- [TEXT SECTION]
-- Begin --
I’m bringing certain art works from her dad, including this beautiful Kwan-yin that’s coming off the dining room wall. It was a free-hanging scroll for many years but was getting damaged, so finally we framed it behind glass. These works will bring beauty to their already-lovely Maryland home, and will leave some white spaces in mine. Not a loss; white spaces are interesting.
Every once in a while I remember what the last three years of my life with Bernie were like, mainly the fragmentation. The constant shifts one has to make, from answering emails to going to the bedroom to help him up to planning meals to trying to post a blog to speaking to caregivers or lining folks up to take him for chemo in Springfield to finishing edits on the Book of Householder Koans to preparing a retreat talk to phone calls for doctor appointments to feeding the dog to doing laundry to washing dishes to organizing the next day to wishing you could sit a little more. The inability to stay long with any one thing came hardest to me.
I wasn’t on top of the game, I was ahead of it. Even as I did one thing, my mind would already be in the next, assessing how much time it needed, would I get to it, etc.
And the sense of loss, and more impending loss, never let go.
-- End --
- [TASK 1] Reproduce the part of the passage about life with Bernie from "I wasn’t on" up to and including "never let go.".

- [DATA TO PROCESS]
-- Begin --
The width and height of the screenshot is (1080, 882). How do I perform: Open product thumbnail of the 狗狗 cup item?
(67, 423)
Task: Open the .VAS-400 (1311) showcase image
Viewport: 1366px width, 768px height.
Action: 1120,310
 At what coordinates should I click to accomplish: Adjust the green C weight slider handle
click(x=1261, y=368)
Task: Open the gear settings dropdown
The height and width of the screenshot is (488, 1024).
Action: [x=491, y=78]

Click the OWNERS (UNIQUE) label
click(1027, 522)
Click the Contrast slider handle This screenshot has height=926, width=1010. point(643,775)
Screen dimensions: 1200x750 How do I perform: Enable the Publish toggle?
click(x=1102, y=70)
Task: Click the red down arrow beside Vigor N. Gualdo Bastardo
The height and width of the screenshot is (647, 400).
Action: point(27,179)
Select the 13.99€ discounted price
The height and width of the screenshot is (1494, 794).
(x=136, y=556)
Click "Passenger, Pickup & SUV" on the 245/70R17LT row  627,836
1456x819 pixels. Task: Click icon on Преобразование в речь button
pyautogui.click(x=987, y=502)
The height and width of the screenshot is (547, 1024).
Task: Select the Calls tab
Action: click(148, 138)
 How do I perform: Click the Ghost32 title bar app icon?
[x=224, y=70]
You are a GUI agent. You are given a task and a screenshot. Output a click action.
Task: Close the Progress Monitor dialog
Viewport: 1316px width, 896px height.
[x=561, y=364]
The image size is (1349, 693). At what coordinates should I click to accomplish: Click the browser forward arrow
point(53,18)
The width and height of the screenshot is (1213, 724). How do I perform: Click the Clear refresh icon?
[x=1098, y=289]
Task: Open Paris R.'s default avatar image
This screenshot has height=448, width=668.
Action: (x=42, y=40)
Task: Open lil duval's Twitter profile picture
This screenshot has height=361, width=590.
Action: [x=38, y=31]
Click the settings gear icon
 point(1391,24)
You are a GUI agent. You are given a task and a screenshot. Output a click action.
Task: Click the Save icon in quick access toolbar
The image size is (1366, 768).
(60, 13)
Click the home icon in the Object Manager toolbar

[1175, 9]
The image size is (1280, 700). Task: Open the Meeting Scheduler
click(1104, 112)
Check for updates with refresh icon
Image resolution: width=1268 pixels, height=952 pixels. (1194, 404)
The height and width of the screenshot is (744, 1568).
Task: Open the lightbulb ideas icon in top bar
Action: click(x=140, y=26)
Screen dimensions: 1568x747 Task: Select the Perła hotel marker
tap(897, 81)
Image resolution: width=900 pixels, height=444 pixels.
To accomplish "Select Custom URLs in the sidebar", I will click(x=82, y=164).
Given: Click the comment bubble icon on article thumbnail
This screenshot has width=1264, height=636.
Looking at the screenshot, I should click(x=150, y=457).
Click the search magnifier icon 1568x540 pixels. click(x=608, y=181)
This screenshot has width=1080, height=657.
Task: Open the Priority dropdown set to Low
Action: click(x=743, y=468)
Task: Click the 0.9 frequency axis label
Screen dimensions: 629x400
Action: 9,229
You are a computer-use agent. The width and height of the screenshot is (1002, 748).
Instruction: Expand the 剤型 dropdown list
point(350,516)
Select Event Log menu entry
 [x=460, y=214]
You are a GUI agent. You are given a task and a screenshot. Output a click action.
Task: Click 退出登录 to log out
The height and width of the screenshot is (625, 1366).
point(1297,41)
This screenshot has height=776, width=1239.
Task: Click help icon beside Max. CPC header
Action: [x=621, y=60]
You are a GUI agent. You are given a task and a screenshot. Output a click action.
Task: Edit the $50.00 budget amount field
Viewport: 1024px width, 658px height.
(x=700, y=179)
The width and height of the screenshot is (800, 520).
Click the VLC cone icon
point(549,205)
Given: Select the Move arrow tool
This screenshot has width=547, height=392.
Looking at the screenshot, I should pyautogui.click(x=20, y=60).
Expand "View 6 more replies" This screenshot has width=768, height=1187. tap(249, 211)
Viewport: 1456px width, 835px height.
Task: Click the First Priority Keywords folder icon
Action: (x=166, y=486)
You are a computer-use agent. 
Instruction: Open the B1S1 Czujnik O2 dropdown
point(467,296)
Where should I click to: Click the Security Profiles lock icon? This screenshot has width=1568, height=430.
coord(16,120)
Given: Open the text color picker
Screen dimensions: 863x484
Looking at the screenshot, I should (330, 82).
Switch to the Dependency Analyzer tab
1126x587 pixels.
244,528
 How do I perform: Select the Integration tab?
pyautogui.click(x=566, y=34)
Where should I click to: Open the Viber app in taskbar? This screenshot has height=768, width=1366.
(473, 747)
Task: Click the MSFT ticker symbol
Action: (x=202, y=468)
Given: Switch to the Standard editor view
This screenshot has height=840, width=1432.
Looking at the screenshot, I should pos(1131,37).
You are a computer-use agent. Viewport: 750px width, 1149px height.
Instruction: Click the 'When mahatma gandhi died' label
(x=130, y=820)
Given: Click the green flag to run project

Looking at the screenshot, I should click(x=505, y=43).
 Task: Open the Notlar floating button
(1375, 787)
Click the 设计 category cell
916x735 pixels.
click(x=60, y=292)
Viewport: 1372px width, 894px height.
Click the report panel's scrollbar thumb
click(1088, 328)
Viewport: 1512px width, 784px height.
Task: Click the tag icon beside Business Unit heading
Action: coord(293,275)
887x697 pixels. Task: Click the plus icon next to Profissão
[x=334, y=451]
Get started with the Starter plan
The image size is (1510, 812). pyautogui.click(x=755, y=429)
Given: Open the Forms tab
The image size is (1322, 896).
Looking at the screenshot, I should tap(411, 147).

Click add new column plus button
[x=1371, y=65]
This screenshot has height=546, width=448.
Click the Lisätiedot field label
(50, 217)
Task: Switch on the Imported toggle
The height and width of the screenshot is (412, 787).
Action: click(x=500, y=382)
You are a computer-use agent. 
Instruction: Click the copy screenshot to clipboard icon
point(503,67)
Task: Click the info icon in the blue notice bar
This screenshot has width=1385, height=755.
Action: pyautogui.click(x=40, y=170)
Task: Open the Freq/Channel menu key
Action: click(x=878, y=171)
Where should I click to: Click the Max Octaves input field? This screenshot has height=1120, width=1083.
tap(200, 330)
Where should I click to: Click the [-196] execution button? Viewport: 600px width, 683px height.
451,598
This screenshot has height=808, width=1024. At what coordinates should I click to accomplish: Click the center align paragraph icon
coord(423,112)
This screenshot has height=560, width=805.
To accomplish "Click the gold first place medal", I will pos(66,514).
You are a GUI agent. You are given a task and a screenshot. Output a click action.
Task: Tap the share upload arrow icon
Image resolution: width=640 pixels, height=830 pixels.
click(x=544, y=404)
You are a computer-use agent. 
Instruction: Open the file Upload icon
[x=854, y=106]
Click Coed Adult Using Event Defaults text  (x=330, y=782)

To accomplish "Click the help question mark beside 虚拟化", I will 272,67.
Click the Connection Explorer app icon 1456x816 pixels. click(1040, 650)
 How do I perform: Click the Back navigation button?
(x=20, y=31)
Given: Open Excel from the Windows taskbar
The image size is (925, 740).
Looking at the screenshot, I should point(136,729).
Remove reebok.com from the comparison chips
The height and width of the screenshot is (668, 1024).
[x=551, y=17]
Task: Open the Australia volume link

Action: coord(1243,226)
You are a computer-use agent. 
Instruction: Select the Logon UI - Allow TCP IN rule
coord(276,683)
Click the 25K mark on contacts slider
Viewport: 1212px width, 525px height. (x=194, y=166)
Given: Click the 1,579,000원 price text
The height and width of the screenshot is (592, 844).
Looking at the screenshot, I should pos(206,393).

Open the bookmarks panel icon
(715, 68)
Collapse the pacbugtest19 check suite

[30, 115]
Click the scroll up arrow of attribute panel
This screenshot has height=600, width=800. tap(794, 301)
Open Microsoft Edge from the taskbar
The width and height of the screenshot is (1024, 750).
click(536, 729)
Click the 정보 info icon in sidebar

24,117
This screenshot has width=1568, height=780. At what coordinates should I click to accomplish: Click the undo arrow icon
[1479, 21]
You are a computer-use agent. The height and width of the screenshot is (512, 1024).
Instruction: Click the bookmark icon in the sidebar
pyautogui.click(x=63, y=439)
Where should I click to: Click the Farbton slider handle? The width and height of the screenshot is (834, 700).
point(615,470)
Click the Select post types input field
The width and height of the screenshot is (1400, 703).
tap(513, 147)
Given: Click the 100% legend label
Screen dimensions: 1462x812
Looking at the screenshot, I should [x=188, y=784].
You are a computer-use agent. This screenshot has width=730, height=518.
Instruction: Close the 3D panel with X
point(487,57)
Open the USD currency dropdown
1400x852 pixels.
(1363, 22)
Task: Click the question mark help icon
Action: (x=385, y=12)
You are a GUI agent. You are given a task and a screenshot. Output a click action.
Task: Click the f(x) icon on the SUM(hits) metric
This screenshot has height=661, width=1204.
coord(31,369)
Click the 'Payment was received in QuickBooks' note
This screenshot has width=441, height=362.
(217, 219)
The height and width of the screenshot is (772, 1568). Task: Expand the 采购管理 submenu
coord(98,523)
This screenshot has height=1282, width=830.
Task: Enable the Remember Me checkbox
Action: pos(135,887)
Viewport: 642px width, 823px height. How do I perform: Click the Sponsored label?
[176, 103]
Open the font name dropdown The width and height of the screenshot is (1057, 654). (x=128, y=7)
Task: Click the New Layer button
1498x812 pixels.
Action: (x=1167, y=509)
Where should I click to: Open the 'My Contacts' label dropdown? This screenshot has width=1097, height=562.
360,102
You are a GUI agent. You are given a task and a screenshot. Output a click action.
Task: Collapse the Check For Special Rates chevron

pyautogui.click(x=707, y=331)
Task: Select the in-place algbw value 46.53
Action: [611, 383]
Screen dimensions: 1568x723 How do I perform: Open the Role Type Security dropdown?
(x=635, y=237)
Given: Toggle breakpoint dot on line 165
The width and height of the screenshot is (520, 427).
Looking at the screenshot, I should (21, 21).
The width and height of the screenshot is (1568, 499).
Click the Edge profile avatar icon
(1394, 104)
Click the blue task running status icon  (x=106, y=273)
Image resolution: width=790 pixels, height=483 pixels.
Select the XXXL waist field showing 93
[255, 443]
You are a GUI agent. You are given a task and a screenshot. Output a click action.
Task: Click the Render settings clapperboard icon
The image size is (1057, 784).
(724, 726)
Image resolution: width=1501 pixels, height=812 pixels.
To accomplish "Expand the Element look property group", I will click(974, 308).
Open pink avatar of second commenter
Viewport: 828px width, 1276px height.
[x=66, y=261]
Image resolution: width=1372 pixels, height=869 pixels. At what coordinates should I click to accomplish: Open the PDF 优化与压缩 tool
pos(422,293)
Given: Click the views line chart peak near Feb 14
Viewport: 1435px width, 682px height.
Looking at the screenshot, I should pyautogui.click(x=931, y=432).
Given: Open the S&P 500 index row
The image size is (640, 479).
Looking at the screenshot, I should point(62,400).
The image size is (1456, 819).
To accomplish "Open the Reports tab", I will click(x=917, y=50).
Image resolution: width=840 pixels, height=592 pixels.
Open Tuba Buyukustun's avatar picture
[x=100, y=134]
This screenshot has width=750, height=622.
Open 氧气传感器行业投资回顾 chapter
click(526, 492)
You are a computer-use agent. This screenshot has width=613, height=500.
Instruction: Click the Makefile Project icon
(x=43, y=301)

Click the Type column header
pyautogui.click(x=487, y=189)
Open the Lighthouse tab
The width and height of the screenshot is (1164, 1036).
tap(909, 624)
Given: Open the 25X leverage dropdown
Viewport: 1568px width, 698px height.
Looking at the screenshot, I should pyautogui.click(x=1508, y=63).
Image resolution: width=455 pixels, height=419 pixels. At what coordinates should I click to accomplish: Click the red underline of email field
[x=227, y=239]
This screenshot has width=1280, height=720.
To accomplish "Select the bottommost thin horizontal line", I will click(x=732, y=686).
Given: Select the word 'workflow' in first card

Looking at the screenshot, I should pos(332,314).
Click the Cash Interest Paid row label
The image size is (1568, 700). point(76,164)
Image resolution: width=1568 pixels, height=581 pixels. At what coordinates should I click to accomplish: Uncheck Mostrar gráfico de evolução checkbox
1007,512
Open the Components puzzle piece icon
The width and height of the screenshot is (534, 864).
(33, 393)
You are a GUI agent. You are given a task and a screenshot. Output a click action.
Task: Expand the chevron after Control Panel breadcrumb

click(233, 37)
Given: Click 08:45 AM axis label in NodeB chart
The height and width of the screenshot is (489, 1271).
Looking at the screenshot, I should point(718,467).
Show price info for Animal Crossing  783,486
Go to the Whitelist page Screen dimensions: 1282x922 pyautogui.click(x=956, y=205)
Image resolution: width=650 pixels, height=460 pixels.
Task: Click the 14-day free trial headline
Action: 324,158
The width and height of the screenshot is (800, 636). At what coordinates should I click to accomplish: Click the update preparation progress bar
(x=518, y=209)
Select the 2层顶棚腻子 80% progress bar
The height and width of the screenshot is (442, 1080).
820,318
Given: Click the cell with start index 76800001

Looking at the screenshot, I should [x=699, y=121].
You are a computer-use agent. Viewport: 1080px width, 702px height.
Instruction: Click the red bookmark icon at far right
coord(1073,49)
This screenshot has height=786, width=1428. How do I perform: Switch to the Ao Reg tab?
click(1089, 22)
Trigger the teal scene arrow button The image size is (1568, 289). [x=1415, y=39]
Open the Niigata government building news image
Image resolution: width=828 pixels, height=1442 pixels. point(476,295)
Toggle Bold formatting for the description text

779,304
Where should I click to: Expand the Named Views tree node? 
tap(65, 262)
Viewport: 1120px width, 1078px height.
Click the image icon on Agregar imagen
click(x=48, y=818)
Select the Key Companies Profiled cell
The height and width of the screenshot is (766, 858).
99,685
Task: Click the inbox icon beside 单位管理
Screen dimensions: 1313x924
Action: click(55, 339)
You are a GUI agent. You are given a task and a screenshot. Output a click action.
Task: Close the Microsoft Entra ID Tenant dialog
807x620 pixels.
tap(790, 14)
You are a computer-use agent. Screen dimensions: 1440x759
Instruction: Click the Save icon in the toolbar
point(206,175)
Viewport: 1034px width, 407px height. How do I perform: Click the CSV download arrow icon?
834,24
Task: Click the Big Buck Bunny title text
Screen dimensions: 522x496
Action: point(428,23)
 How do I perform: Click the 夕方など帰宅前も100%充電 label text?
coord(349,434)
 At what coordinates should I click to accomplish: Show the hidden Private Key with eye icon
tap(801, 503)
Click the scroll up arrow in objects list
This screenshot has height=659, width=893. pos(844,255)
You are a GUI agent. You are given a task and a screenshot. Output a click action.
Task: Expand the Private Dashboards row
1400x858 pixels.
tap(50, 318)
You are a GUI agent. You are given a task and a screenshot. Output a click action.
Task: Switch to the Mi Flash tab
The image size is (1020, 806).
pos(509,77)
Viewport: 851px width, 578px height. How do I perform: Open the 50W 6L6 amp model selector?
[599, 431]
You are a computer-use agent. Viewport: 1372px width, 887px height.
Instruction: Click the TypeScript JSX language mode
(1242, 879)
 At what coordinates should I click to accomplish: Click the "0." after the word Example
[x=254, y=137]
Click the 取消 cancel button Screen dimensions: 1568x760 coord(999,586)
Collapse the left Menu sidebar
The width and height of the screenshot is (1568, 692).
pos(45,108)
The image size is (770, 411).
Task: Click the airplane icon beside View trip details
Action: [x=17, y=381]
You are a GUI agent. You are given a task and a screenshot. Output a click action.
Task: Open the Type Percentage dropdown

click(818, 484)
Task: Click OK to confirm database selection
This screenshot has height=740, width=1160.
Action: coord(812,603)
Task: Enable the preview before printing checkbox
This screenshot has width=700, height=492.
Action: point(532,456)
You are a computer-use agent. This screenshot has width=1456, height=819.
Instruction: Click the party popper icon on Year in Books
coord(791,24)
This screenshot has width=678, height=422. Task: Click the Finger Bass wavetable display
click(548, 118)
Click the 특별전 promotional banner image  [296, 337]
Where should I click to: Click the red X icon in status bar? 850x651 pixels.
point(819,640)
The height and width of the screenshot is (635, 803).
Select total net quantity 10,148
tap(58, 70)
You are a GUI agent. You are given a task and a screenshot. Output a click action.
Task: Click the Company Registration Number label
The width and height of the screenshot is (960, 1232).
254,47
-- End --
- [TASK 2] Substitute "Window" for "Viewport" in the listing, from its start up to and including the line with "point(1391,24)", and return only those lines with everything else unchanged.

- [FULL RESPONSE 1]
I wasn’t on top of the game, I was ahead of it. Even as I did one thing, my mind would already be in the next, assessing how much time it needed, would I get to it, etc.
And the sense of loss, and more impending loss, never let go.

- [FULL RESPONSE 2]
The width and height of the screenshot is (1080, 882). How do I perform: Open product thumbnail of the 狗狗 cup item?
(67, 423)
Task: Open the .VAS-400 (1311) showcase image
Window: 1366px width, 768px height.
Action: 1120,310
 At what coordinates should I click to accomplish: Adjust the green C weight slider handle
click(x=1261, y=368)
Task: Open the gear settings dropdown
The height and width of the screenshot is (488, 1024).
Action: [x=491, y=78]

Click the OWNERS (UNIQUE) label
click(1027, 522)
Click the Contrast slider handle This screenshot has height=926, width=1010. point(643,775)
Screen dimensions: 1200x750 How do I perform: Enable the Publish toggle?
click(x=1102, y=70)
Task: Click the red down arrow beside Vigor N. Gualdo Bastardo
The height and width of the screenshot is (647, 400).
Action: point(27,179)
Select the 13.99€ discounted price
The height and width of the screenshot is (1494, 794).
(x=136, y=556)
Click "Passenger, Pickup & SUV" on the 245/70R17LT row  627,836
1456x819 pixels. Task: Click icon on Преобразование в речь button
pyautogui.click(x=987, y=502)
The height and width of the screenshot is (547, 1024).
Task: Select the Calls tab
Action: click(148, 138)
 How do I perform: Click the Ghost32 title bar app icon?
[x=224, y=70]
You are a GUI agent. You are given a task and a screenshot. Output a click action.
Task: Close the Progress Monitor dialog
Window: 1316px width, 896px height.
[x=561, y=364]
The image size is (1349, 693). At what coordinates should I click to accomplish: Click the browser forward arrow
point(53,18)
The width and height of the screenshot is (1213, 724). How do I perform: Click the Clear refresh icon?
[x=1098, y=289]
Task: Open Paris R.'s default avatar image
This screenshot has height=448, width=668.
Action: (x=42, y=40)
Task: Open lil duval's Twitter profile picture
This screenshot has height=361, width=590.
Action: [x=38, y=31]
Click the settings gear icon
 point(1391,24)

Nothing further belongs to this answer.